:: GIVEN RECORDS ::

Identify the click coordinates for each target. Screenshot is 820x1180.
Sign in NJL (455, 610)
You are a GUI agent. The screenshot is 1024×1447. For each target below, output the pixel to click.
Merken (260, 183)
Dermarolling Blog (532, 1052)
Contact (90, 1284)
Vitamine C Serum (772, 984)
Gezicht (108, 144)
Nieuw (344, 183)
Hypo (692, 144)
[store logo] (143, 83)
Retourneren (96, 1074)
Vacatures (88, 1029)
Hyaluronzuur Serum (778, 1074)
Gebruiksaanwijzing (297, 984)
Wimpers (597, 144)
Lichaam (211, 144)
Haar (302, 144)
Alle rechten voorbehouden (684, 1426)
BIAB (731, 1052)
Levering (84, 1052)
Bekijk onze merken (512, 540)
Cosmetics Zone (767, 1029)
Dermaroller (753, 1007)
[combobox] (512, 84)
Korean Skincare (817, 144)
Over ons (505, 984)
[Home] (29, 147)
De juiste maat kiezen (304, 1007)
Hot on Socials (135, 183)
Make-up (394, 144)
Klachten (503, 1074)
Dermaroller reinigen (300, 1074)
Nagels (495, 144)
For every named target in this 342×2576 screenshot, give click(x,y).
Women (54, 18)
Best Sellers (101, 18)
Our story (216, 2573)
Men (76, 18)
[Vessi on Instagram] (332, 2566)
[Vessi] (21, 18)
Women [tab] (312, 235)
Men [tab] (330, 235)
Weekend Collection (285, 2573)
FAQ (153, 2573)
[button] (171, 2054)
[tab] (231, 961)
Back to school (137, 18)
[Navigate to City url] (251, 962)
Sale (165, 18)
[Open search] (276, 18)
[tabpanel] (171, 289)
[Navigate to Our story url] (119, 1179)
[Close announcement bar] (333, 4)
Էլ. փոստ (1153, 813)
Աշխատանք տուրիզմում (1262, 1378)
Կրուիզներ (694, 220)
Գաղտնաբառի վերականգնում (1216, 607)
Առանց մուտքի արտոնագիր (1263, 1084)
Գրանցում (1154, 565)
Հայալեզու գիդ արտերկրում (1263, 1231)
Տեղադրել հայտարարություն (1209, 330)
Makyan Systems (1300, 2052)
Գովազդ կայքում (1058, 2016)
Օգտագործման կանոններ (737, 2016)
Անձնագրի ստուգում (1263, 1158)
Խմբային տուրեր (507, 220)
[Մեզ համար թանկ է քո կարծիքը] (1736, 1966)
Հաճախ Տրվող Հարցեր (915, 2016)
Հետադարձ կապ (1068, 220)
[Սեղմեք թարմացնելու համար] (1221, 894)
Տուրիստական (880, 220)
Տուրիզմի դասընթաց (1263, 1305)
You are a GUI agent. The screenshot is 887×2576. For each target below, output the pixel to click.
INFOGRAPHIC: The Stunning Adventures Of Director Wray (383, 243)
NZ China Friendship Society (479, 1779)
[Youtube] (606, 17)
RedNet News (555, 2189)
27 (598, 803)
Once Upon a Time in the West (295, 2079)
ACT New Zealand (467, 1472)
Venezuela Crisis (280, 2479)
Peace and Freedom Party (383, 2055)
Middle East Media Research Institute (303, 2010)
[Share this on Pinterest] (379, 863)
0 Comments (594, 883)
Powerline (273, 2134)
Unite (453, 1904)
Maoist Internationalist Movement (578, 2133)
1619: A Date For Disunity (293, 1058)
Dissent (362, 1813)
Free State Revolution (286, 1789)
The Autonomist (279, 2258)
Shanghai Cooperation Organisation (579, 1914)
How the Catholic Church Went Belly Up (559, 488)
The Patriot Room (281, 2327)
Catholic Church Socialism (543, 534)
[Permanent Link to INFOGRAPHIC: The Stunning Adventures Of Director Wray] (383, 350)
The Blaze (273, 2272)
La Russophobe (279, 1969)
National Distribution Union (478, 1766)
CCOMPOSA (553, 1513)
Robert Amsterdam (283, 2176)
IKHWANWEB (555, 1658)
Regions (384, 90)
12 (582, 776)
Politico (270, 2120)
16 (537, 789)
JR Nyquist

:::

▶ [WORK REQUIRED]:
Please retype the entries above in full, exactly as they stand.

▶ [SOLUTION]:
Identify the click coordinates for each target. Screenshot is 820x1180.
Sign in NJL (455, 610)
You are a GUI agent. The screenshot is 1024×1447. For each target below, output the pixel to click.
Merken (260, 183)
Dermarolling Blog (532, 1052)
Contact (90, 1284)
Vitamine C Serum (772, 984)
Gezicht (108, 144)
Nieuw (344, 183)
Hypo (692, 144)
[store logo] (143, 83)
Retourneren (96, 1074)
Vacatures (88, 1029)
Hyaluronzuur Serum (778, 1074)
Gebruiksaanwijzing (297, 984)
Wimpers (597, 144)
Lichaam (211, 144)
Haar (302, 144)
Alle rechten voorbehouden (684, 1426)
BIAB (731, 1052)
Levering (84, 1052)
Bekijk onze merken (512, 540)
Cosmetics Zone (767, 1029)
Dermaroller (753, 1007)
[combobox] (512, 84)
Korean Skincare (817, 144)
Over ons (505, 984)
[Home] (29, 147)
De juiste maat kiezen (304, 1007)
Hot on Socials (135, 183)
Make-up (394, 144)
Klachten (503, 1074)
Dermaroller reinigen (300, 1074)
Nagels (495, 144)
For every named target in this 342×2576 screenshot, give click(x,y).
Women (54, 18)
Best Sellers (101, 18)
Our story (216, 2573)
Men (76, 18)
[Vessi on Instagram] (332, 2566)
[Vessi] (21, 18)
Women [tab] (312, 235)
Men [tab] (330, 235)
Weekend Collection (285, 2573)
FAQ (153, 2573)
[button] (171, 2054)
[tab] (231, 961)
Back to school (137, 18)
[Navigate to City url] (251, 962)
Sale (165, 18)
[Open search] (276, 18)
[tabpanel] (171, 289)
[Navigate to Our story url] (119, 1179)
[Close announcement bar] (333, 4)
Էլ. փոստ (1153, 813)
Աշխատանք տուրիզմում (1262, 1378)
Կրուիզներ (694, 220)
Գաղտնաբառի վերականգնում (1216, 607)
Առանց մուտքի արտոնագիր (1263, 1084)
Գրանցում (1154, 565)
Հայալեզու գիդ արտերկրում (1263, 1231)
Տեղադրել հայտարարություն (1209, 330)
Makyan Systems (1300, 2052)
Գովազդ կայքում (1058, 2016)
Օգտագործման կանոններ (737, 2016)
Անձնագրի ստուգում (1263, 1158)
Խմբային տուրեր (507, 220)
[Մեզ համար թանկ է քո կարծիքը] (1736, 1966)
Հաճախ Տրվող Հարցեր (915, 2016)
Հետադարձ կապ (1068, 220)
[Սեղմեք թարմացնելու համար] (1221, 894)
Տուրիստական (880, 220)
Տուրիզմի դասընթաց (1263, 1305)
You are a GUI agent. The screenshot is 887×2576. For each target below, output the pixel to click.
INFOGRAPHIC: The Stunning Adventures Of Director Wray (383, 243)
NZ China Friendship Society (479, 1779)
[Youtube] (606, 17)
RedNet News (555, 2189)
27 (598, 803)
Once Upon a Time in the West (295, 2079)
ACT New Zealand (467, 1472)
Venezuela Crisis (280, 2479)
Peace and Freedom Party (383, 2055)
Middle East Media Research Institute (303, 2010)
[Share this on Pinterest] (379, 863)
0 Comments (594, 883)
Powerline (273, 2134)
Unite (453, 1904)
Maoist Internationalist Movement (578, 2133)
1619: A Date For Disunity (293, 1058)
Dissent (362, 1813)
Free State Revolution (286, 1789)
The Autonomist (279, 2258)
Shanghai Cooperation Organisation (579, 1914)
How the Catholic Church Went Belly Up (559, 488)
The Patriot Room (281, 2327)
Catholic Church Socialism (543, 534)
[Permanent Link to INFOGRAPHIC: The Stunning Adventures Of Director Wray] (383, 350)
The Blaze (273, 2272)
La Russophobe (279, 1969)
National Distribution Union (478, 1766)
CCOMPOSA (553, 1513)
Robert Amsterdam (283, 2176)
IKHWANWEB (555, 1658)
Regions (384, 90)
12 (582, 776)
Politico (270, 2120)
16 (537, 789)
JR Nyquist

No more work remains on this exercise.